A 7ª Câmara Criminal do Tribunal de Justiça do Rio de Janeiro (TJRJ) decidiu acatar o pedido para ouvir o depoimento de Miriam Santos Rabelo Costa durante a sessão de julgamento do caso Henry Borel, agendada para o dia 25 de maio. Miriam é uma testemunha crucial neste processo e acusa Leniel Borel, pai de Henry, de agressões que, segundo ela, poderiam ter contribuído para a lesão que levou à morte do menino em março de 2021.

Contexto do Caso

A testemunha Miriam Santos vai comparecer em defesa de Jairo Souza Santos Júnior, conhecido como Dr. Jairinho, que é acusado de ser o responsável pela morte de Henry. Além dele, a ex-companheira de Jairinho e mãe do menino, Monique Medeiros da Costa e Silva de Almeida, também enfrentará julgamento, sendo acusada de homicídio por omissão, tortura e coação.

Os magistrados da 7ª Câmara Criminal se reuniram na última terça-feira (28) para deliberar sobre a inclusão do depoimento de Miriam, acompanhando o voto do relator, desembargador Joaquim Domingos de Almeida Neto.
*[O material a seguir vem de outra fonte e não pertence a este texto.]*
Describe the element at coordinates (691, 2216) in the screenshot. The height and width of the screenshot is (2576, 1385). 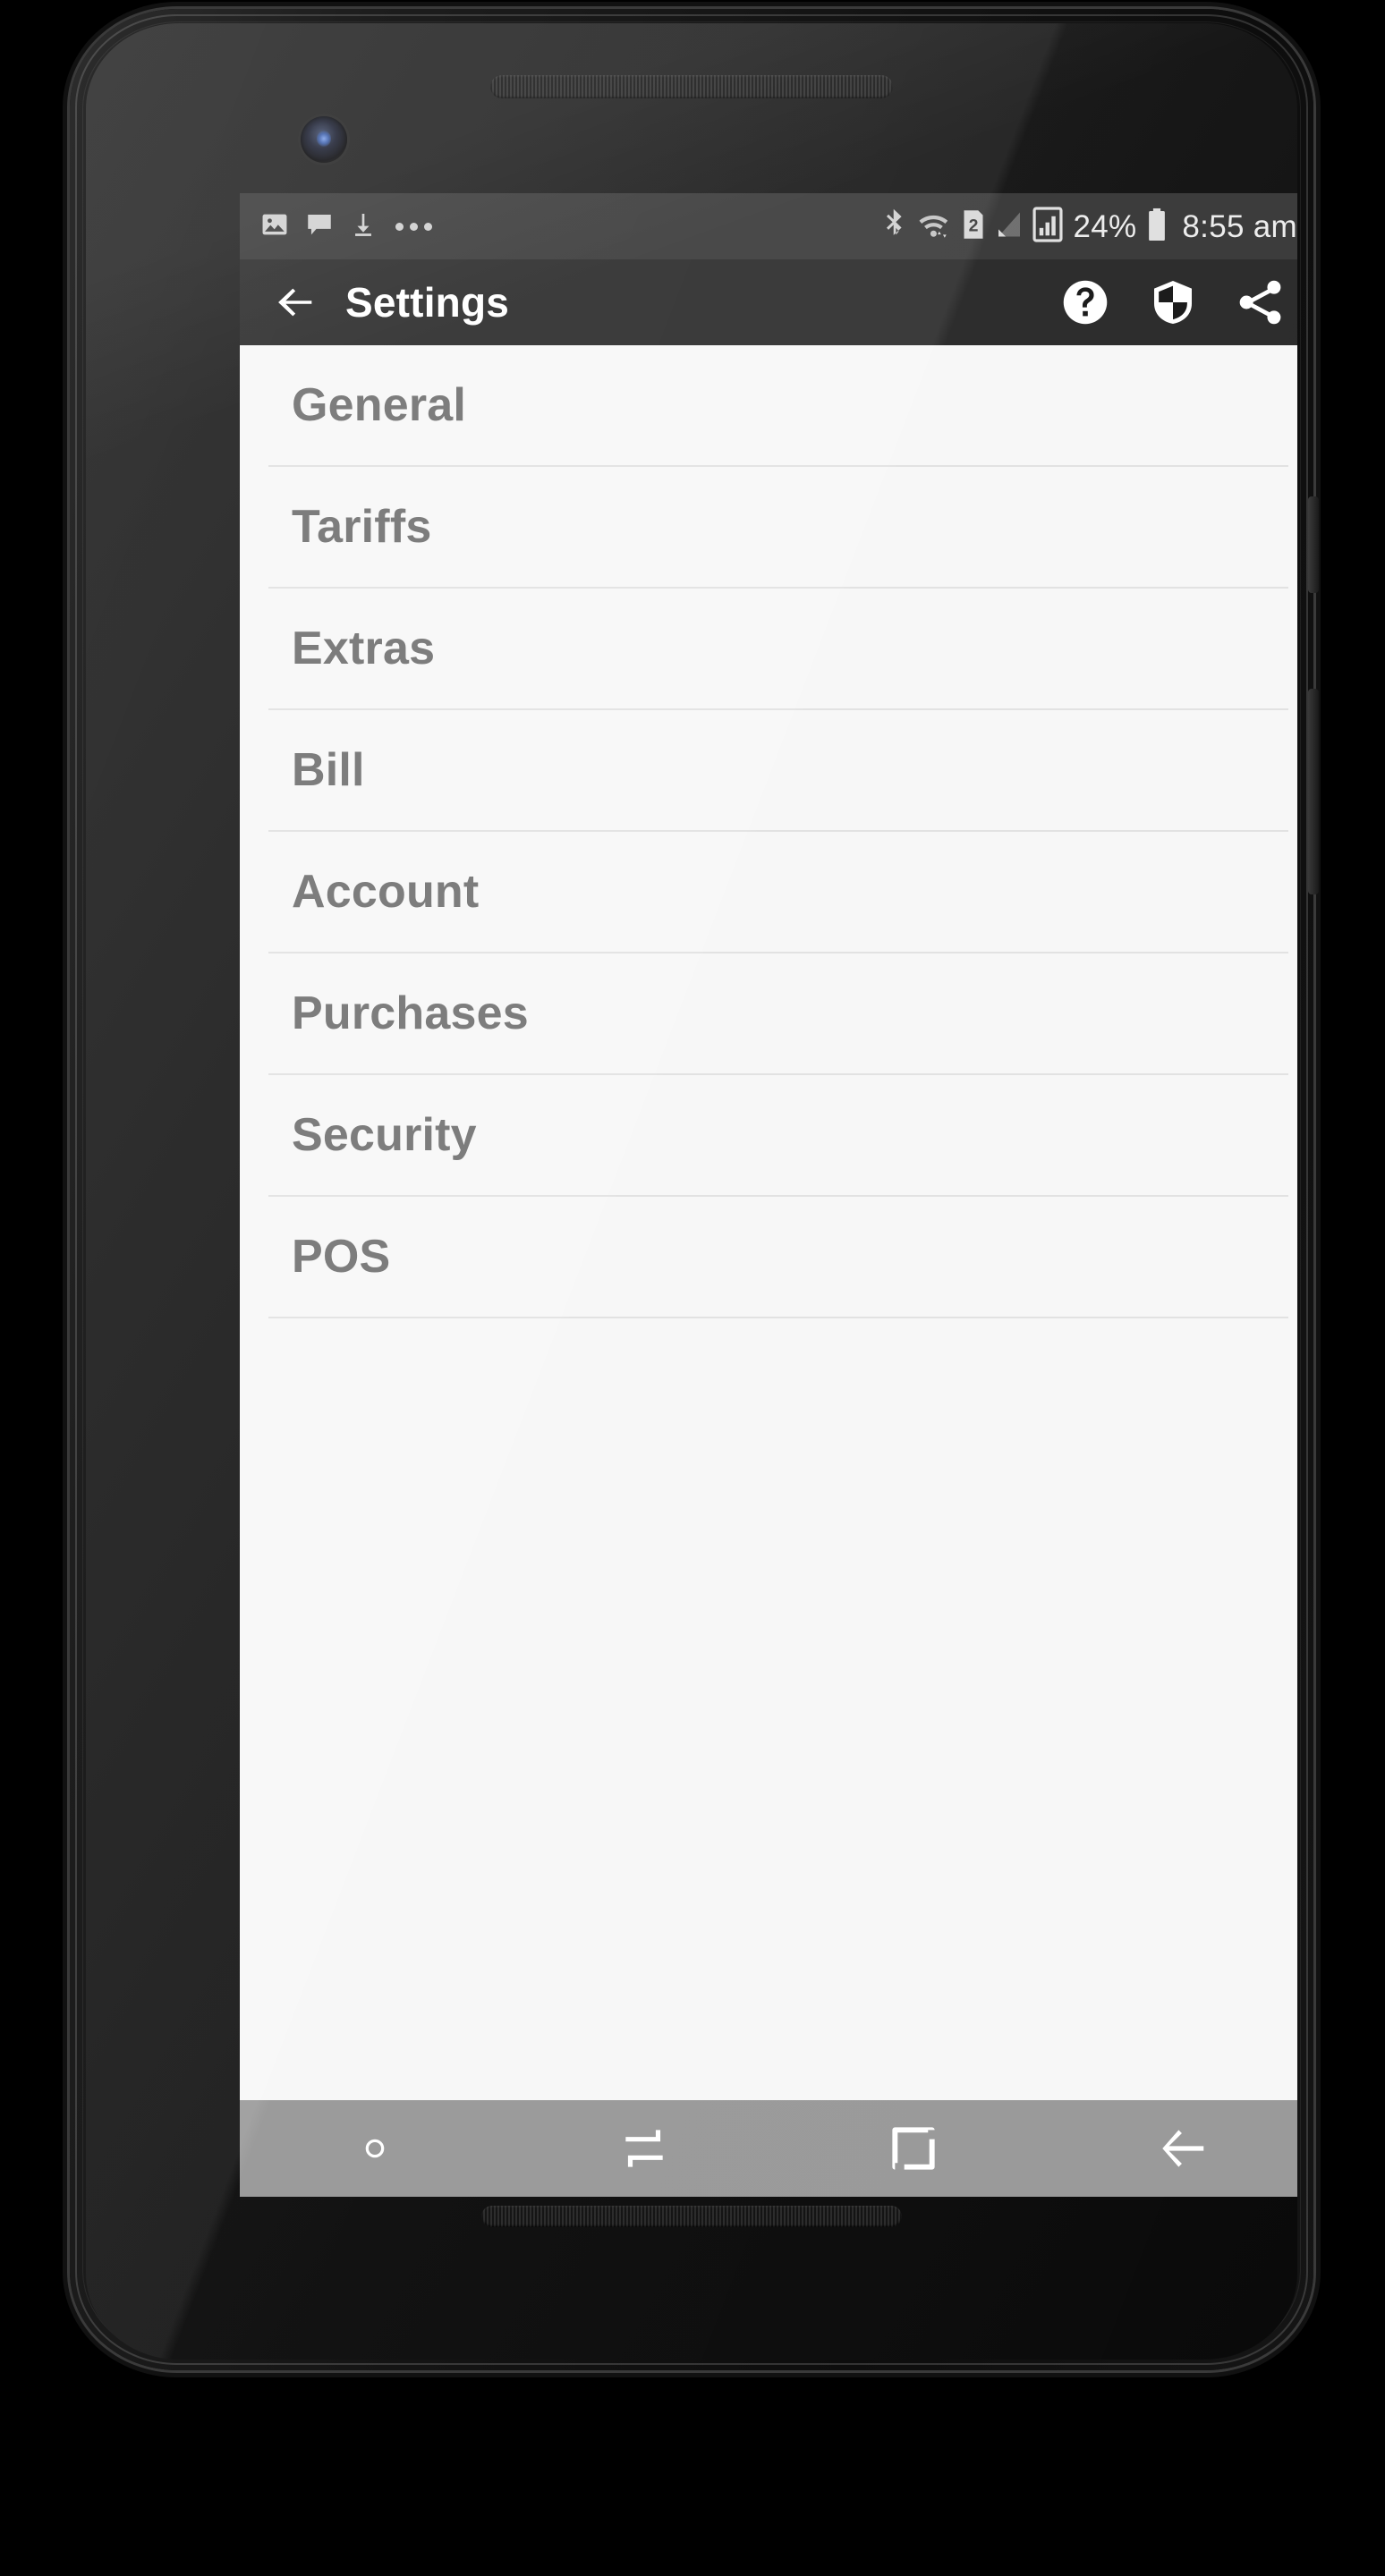
I see `bottom-speaker` at that location.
Este já havia concedido uma liminar em 1º de abril, autorizando a inclusão da testemunha, contrariando uma decisão anterior do juízo da 2ª Vara Criminal da Capital, que havia indeferido o pedido da defesa de Jairinho, considerando a prova irrelevante.
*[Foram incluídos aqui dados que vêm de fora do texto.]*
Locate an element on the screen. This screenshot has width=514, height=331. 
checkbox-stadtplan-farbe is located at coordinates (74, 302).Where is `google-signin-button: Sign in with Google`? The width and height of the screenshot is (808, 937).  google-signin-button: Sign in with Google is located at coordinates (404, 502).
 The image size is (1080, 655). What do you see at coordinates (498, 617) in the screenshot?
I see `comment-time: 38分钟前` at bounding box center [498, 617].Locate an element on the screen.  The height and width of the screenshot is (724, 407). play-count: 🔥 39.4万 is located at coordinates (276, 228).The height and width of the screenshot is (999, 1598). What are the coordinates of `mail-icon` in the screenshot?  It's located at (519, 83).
Em sua decisão, o desembargador destacou a importância do depoimento e o risco de uma eventual nulidade no julgamento, enfatizando que a exclusão de uma testemunha apenas com base na suposição de que seu depoimento seria irrelevante poderia resultar em cerceamento da defesa. Ele apontou que isso violaria a paridade de armas no processo, comprometendo o direito de defesa do réu e, consequentemente, a soberania do Conselho de Sentença.

Histórico do Julgamento

O julgamento de Jairo dos Santos Júnior e Monique Medeiros estava agendado para o dia 23 de março deste ano. No entanto, momentos antes do início da sessão, que contava com a presença de um plenário lotado, um dos advogados de defesa de Jairinho, Rodrigo Faucz, manifestou a impossibilidade de prosseguir devido à falta de documentos e provas que haviam sido solicitadas anteriormente, mas que não foram entregues na íntegra à defesa.
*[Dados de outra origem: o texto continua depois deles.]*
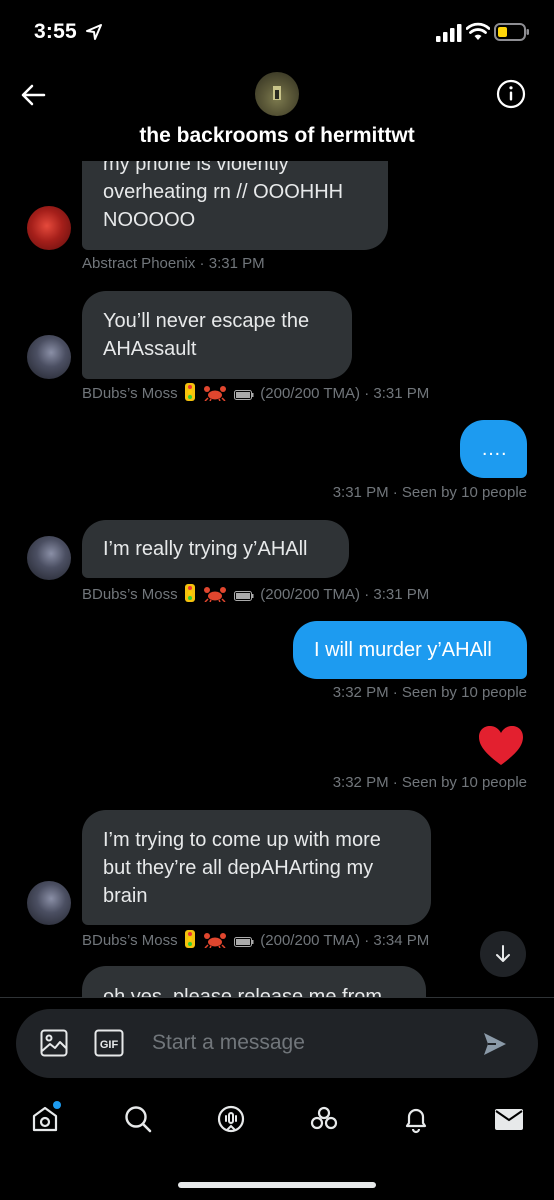 This screenshot has width=554, height=1200. I want to click on conversation-header: the backrooms of hermittwt, so click(277, 114).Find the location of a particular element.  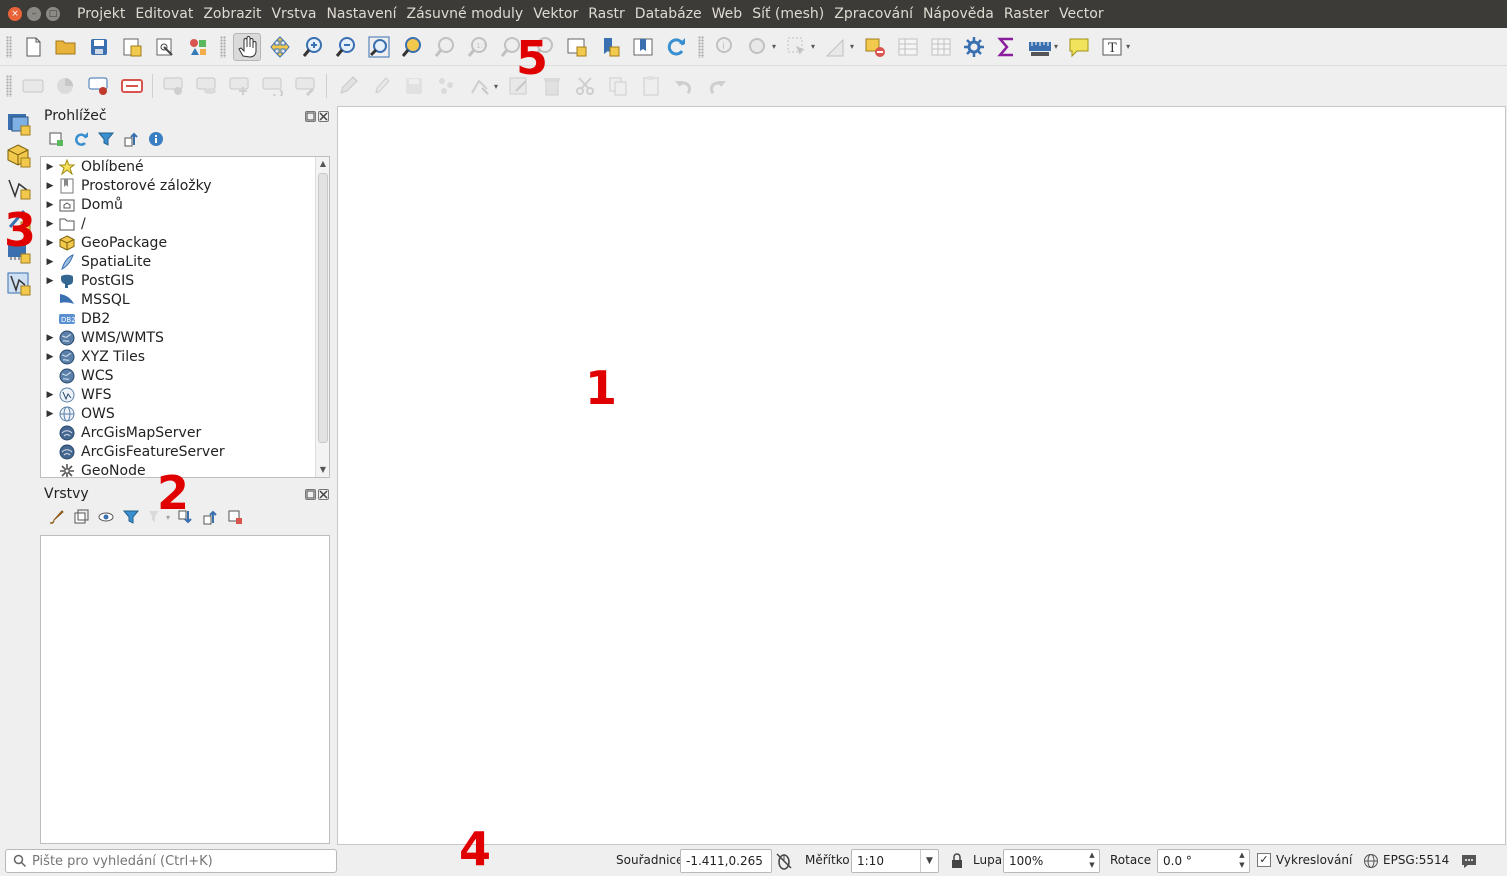

field-calculator-button is located at coordinates (941, 47).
O advogado expressou sua indignação sobre a situação, afirmando: “A defesa solicitou essas provas no dia 12 de agosto de 2025. A juíza mandou que nos entregassem, mas recebemos apenas informações parciais. A intenção parece ser colocar a opinião pública contra nós novamente. Isso é um absurdo.” Após essa declaração, os cinco advogados da defesa decidiram abandonar o plenário, levando a juíza Elizabeth Machado Louro, que presidia a sessão no 2º Tribunal do Júri, a suspender o julgamento.

Com a inclusão do depoimento de Miriam, o caso avança novamente, com a expectativa de que novos desdobramentos ocorram nas próximas sessões. A sociedade continua acompanhando atentamente o caso, que se tornou um marco nas discussões sobre violência doméstica e proteção à criança no Brasil.

O processo é complexo e reflete as tensões e os desafios enfrentados na esfera judicial, principalmente em casos que envolvem a vida e a morte de crianças. Com a inclusão da testemunha, espera-se que novos elementos sejam adicionados ao caso, possibilitando uma análise mais profunda e justa dos fatos que cercam a trágica morte de Henry Borel.